- Your objective
What is the Spanish translation of the sentence "It's another thing entirely to learn from the past." from the political comment below?

───── Selected excerpt ─────

The Dems want to CHANGE the past, as has been proven over and over
To think, only the Dems are so stupid. GOPpers are enlightened and always forward looking. Why, the whole Clinton impeachment for lying about his zipper was so VASTLY more important than merely lying about the reasons for going to war. Heaven forbid those pesky Dems might actually want to turn back the clock on abortion, that would be a matter of trying to redo the past.
Yes, let's get rid of those old fucks too, like Cheney (a retread from Nixon and Bush the elder) and Rumsfeld (a retread from GOP admins past) and DeLay (how many terms has he got?).
And Nixon, he sure did straighten out that Vietnam mess, didn't he. Boy o boy that was a close call, we might have left sooner and not won... refresh me, please, I can't remember what we won from his getting us out so much sooner than those pesky Dems would have. Well, other than Kissinger's memoirs.
*snickers at someone who thinks there's a difference between parties*
It's one thing to try to redo the past, as the atom bomb apologists try. It's another thing entirely to learn from the past. Dubya didn't learn beans about exit strategy from his papa, Republicans didn't learn beans about deficit spending from the Democrats. To claim the current Democrats want to redo the past is a big stretch. They may be disorganized, but that's the worst that can be said.

───── Information given ─────

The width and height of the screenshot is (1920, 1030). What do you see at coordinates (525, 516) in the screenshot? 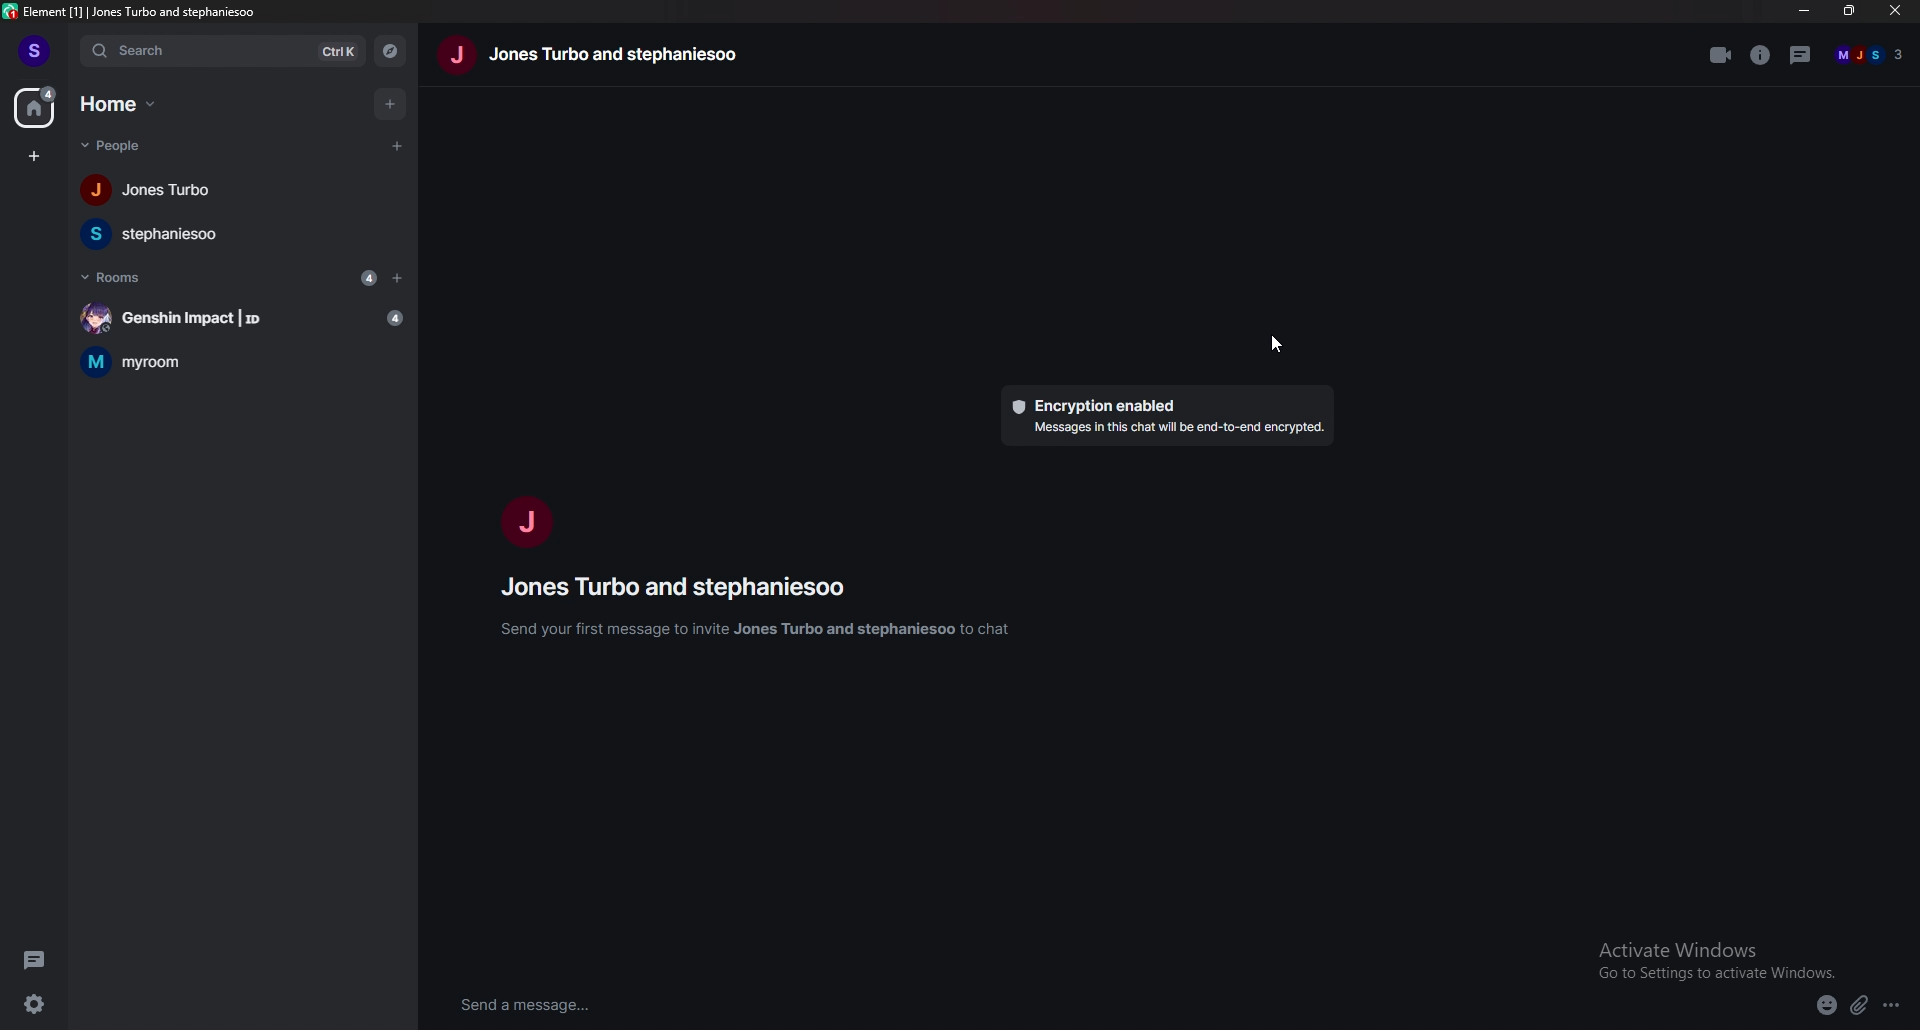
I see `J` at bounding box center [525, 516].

─────
───── Information given ─────

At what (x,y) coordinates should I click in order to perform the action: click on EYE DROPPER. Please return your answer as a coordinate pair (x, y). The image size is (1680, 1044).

─────

- Exercise solution
Otra cosa muy distinta es aprender del pasado.